Se lo spawn di un sotto-agente fallisce con Gateway PAIRING_REQUIRED / scope-upgrade, controlla il chiamante RPC prima di modificare lo stato di pairing. Il coordinamento interno sessions_spawn dovrebbe connettersi come client.id: "gateway-client" con client.mode: "backend" tramite autenticazione diretta local loopback con token/password condivisi; quel percorso non dipende dalla baseline di ambito dispositivo associato della CLI. Chiamanti remoti, deviceIdentity esplicito, percorsi con token dispositivo espliciti e client browser/node richiedono comunque la normale approvazione del dispositivo per gli upgrade di ambito.

Arresto

  • L’invio di /stop nella chat del richiedente interrompe la sessione del richiedente e arresta tutte le esecuzioni sotto-agente attive generate da essa, propagandosi ai figli annidati.
  • /subagents kill <id> arresta uno specifico sotto-agente e si propaga ai suoi figli.

Limitazioni

  • L’annuncio dei sotto-agenti è best-effort.
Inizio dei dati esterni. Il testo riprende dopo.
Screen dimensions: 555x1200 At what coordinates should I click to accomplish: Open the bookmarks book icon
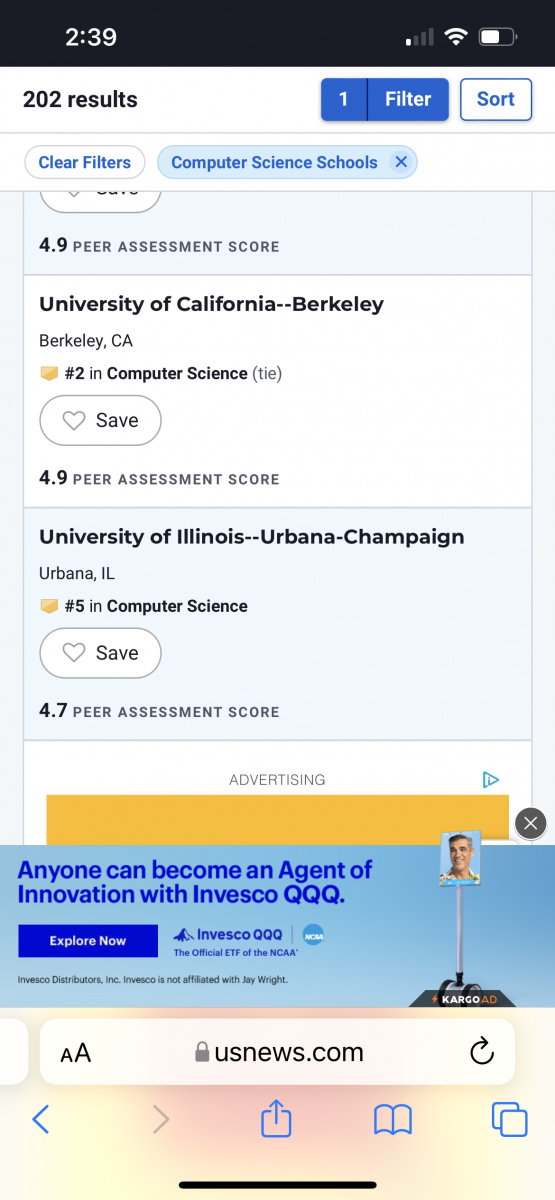[x=393, y=1120]
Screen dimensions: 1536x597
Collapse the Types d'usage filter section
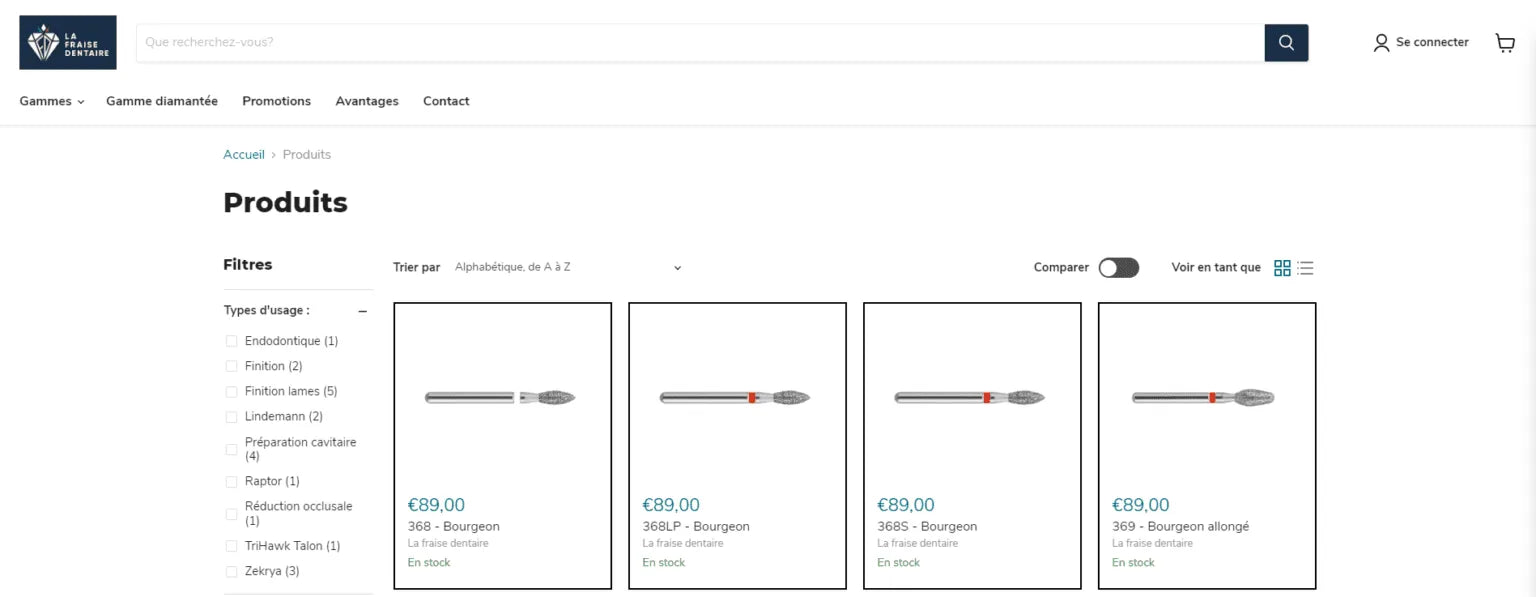point(362,311)
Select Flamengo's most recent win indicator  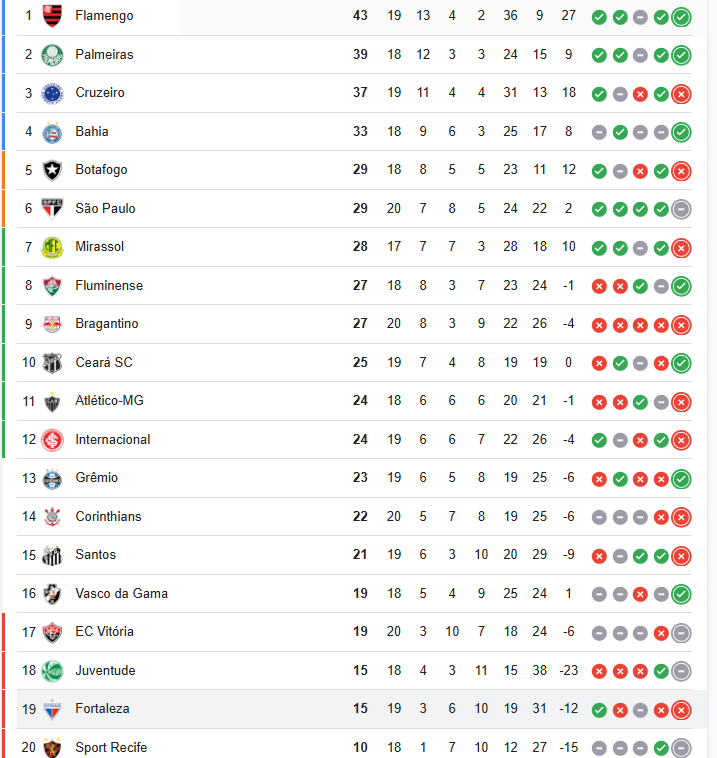(x=681, y=17)
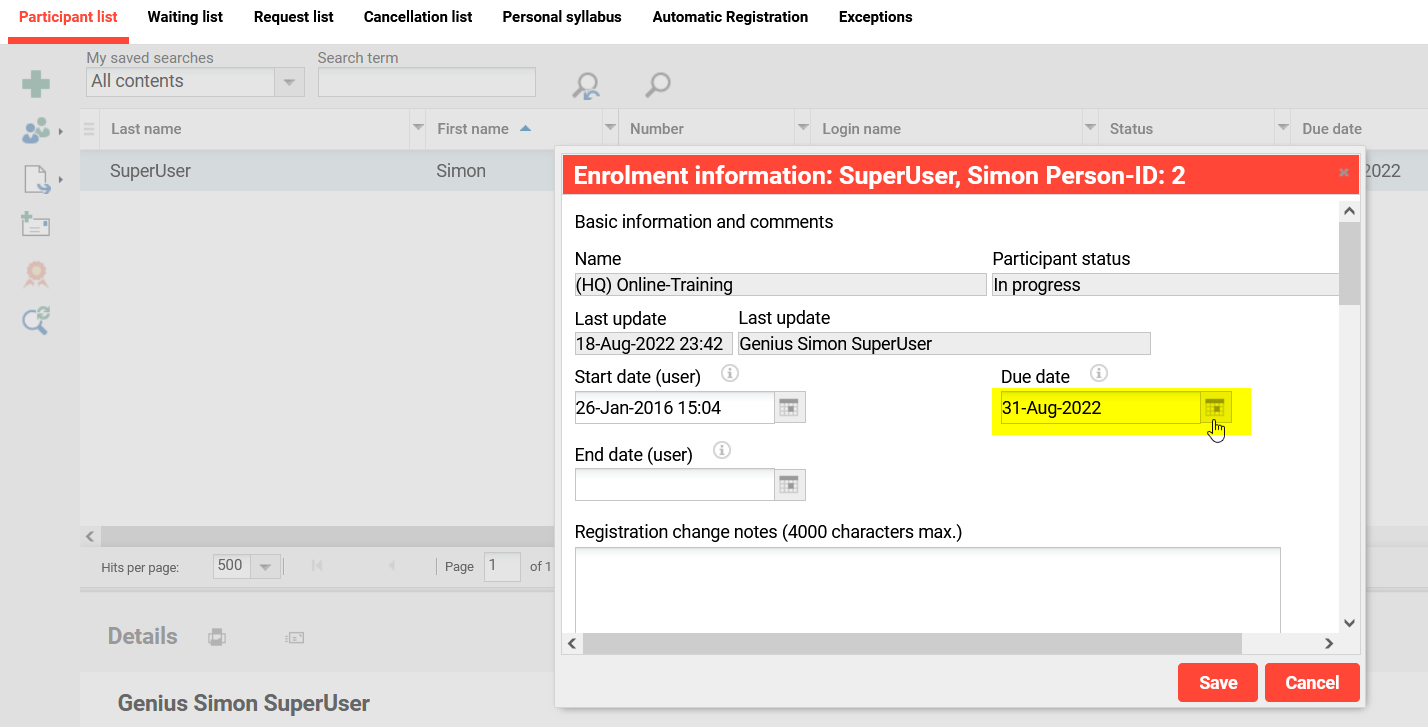Expand the My saved searches dropdown
The width and height of the screenshot is (1428, 727).
(289, 82)
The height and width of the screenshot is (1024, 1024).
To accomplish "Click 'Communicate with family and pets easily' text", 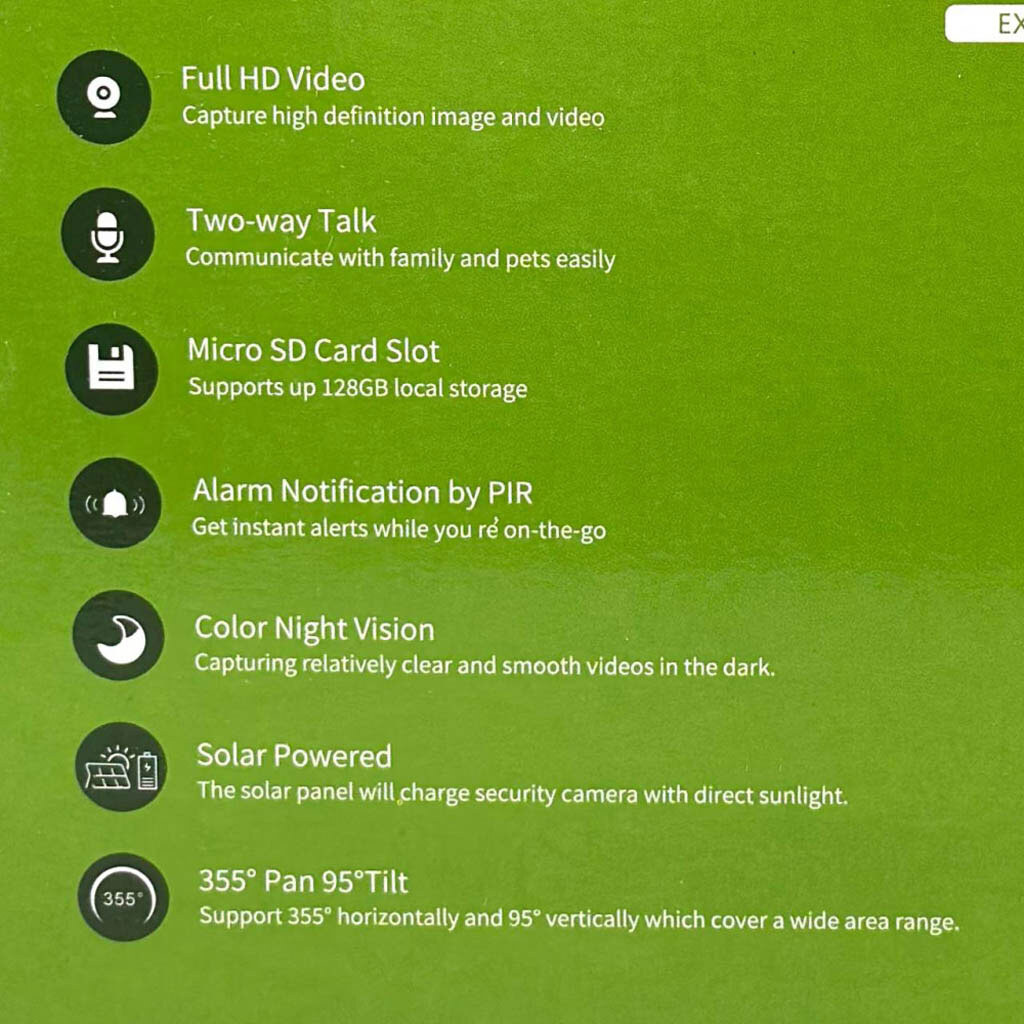I will 400,259.
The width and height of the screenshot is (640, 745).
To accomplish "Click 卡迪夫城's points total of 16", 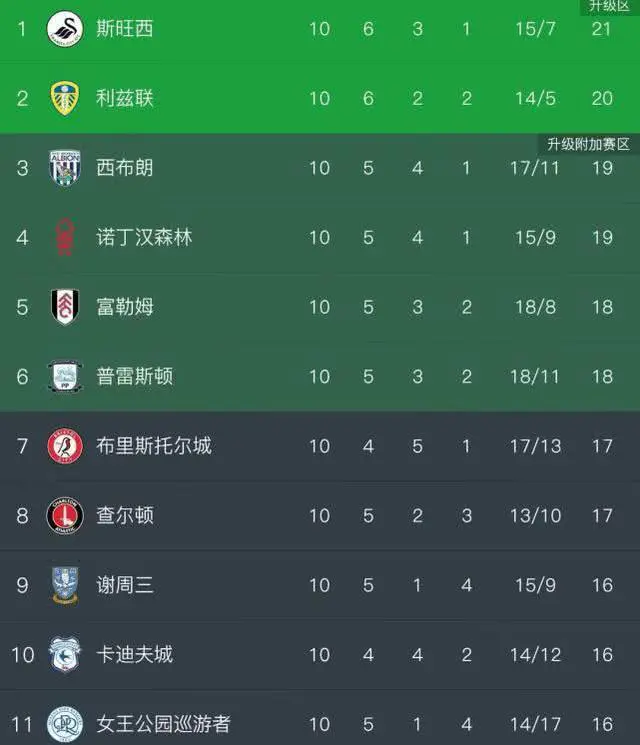I will pos(601,654).
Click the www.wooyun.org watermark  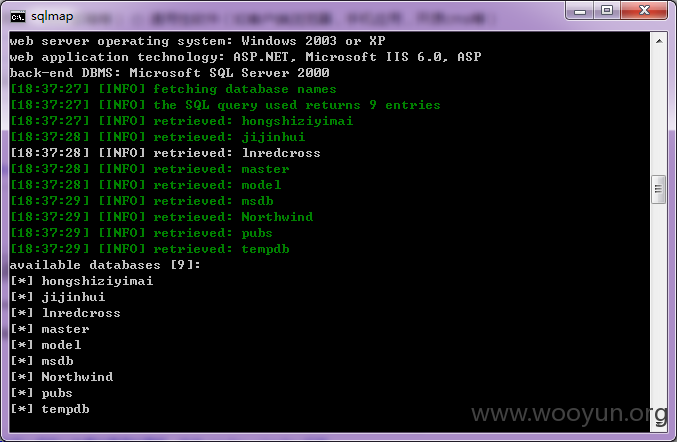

Se il Gateway si riavvia, il lavoro “annuncia indietro” in sospeso viene perso.
  • I sotto-agenti condividono comunque le stesse risorse del processo Gateway; considera maxConcurrent una valvola di sicurezza.
  • sessions_spawn è sempre non bloccante: restituisce { status: "accepted", runId, childSessionKey } immediatamente.
  • Il contesto del sotto-agente inietta solo AGENTS.md, TOOLS.md, SOUL.md, IDENTITY.md e USER.md (nessun MEMORY.md, HEARTBEAT.md o BOOTSTRAP.md).
  • La profondità massima di annidamento è 5 (intervallo maxSpawnDepth: 1–5). La profondità 2 è consigliata per la maggior parte dei casi d’uso.
  • maxChildrenPerAgent limita i figli attivi per sessione (predefinito 5, intervallo 1–20).